Als er sich an das siebte Quartett machte, war er außerdem durch einen anderen Schicksalsschlag getroffen worden. Seine geliebte Frau Nina (der er das Werk widmete), war gestorben, ein zweiter Eheversuch endete im Fiasko. Schostakovitch fühlte sich einsam, verlassen, ein Stimmung, die er auf die Musik übertrug. Als er nur wenige Monate später anno 1960 sein achtes Quartett beendete, war er außerdem gezwungen, als öffentliche Person in Gestalt eines Funktionärs des russischen Komponistenverbandes zu fungieren und sah keinen Ausweg mehr, den von ihm erwarteten Eintritt in die kommunistische Partei hinauszuzögern. Resultat solcher Zwänge war wiederum, wie so oft bei dem sensibel beobachtenden und reagierenden Künstler, eine Umsetzung des Zwiespalts in Klänge. Das 1981 zunächst als reine Familiengruppe in Salzburg gegründete Hagen Quartett, dem seit 1987 anstelle von Angelika Hagen der zweite Violinist Rainer Schmidt angehört, hat es sich daher zur Aufgabe gemacht, im Jubiläumsjahr zum 100.Geburtstag des russischen Meisters die angedeuteten Facetten seiner Gestaltungskraft interpretatorisch nachvollziehbar zu machen. Aufgenommen im vergangenen November in der Aula der Salzburger Universität ist dem Ensemble eine erstaunliche Umsetzung gelungen, deren Feinheiten Pathos vermeiden, ohne Leidenschaft zu vergessen. Damit kommen sie Schostakowitschs Vorstellung so nahe wie möglich und verbeugen sich zugleich würdevoll vor einem Kämpfer mit sich selbst.

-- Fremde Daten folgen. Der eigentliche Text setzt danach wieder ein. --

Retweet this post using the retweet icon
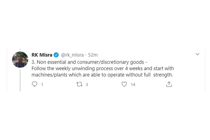 [x=79, y=84]
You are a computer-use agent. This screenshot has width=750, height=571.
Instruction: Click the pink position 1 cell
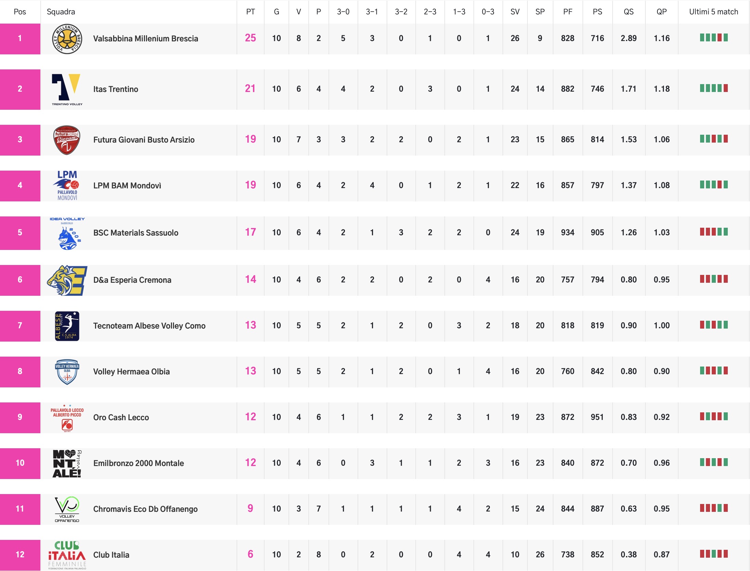click(x=20, y=39)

Weitaus leichter erscheint auf den ersten Blick die Beschäftigung mit den Streichquartetten von Wolfgang Amadeus Mozart. Als Kind seiner Zeit, beeinflusst von berühmten Kollegen wie Joseph Haydn, schuf er kammermusikalische Miniaturen, die mal von tändelnder Finesse, mal von visionärer Strenge geprägt sind. Aus Anlass des Jubiläumsjahres wird das umfangreiche Unterfangen des Hagen Quartetts, alle Quartette des Salzburger Genies zu interpretieren, in einer Box mit sieben CDs veröffentlicht. Die Aufnahmen sind längst Klassiker des Repertoires, dokumentieren in konzentrierter Form die Entwicklung sowohl eines außergewöhnlichen Kammerensembles wie auch der Musik Mozarts, die er bei aller Leichtigkeit als Konzentrat seiner kompositorischen Ideen in den Streichquartetten ausbreitete. Ein Sammlerstück zum Sonderpreis, ausführlich und kompetent kommentiert und auf gewohnt herausragendem Niveau interpretiert.